Earlier this week, Daily Beast contributor Stuart Stevens argued that Rubio’s work on immigration reform “offers almost no foreseeable political gains with his party’s base.” But the Republican base isn’t Rubio’s problem. Yes, Rubio’s immigration push will hurt him among his party’s most hard-core ideologues. But the candidates they support rarely win. Of the last five Republican presidential nominees—Mitt Romney, John McCain, George W. Bush, Bob Dole, George H.W. Bush—none were the most conservative major candidates in the GOP primary. But each won because they were conservative enough and because the party establishment rallied behind them. As Ramesh Ponnuru has pointed out, “the Republican establishment always wins presidential-nomination contests, and conservative insurgents almost never do.”…
For Rubio, the key to winning the GOP nomination is becoming the undisputed candidate of the GOP establishment. And in that effort, his leadership on immigration helps, both because GOP elites think immigration reform is good for business, and because they think it’s crucial to Republican survival. Already, a group of party heavyweights—led by Haley Barbour and Dan Senor, and bankrolled by Mark Zuckerberg—is running ads in red states urging voters to “stand with Marco Rubio to end de-facto amnesty.”
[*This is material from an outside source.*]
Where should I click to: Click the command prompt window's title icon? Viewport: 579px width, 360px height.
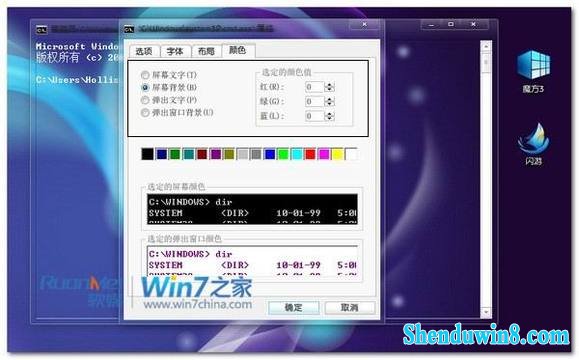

And if Rubio’s championing of immigration reform doesn’t hurt him in the primaries, it will clearly help him in the general election. Yes, the GOP’s Latino problem goes far beyond immigration: as much as conservatives hate to admit it, Latinos are pretty fond of government. Still, if Rubio can claim credit for comprehensive immigration reform—something Latino activists have been demanding for years—it will help him not only among Latinos, but among young and female voters who think the GOP is rigid and mean. With those voters, the fact that Rubio took abuse from his own side will be a plus.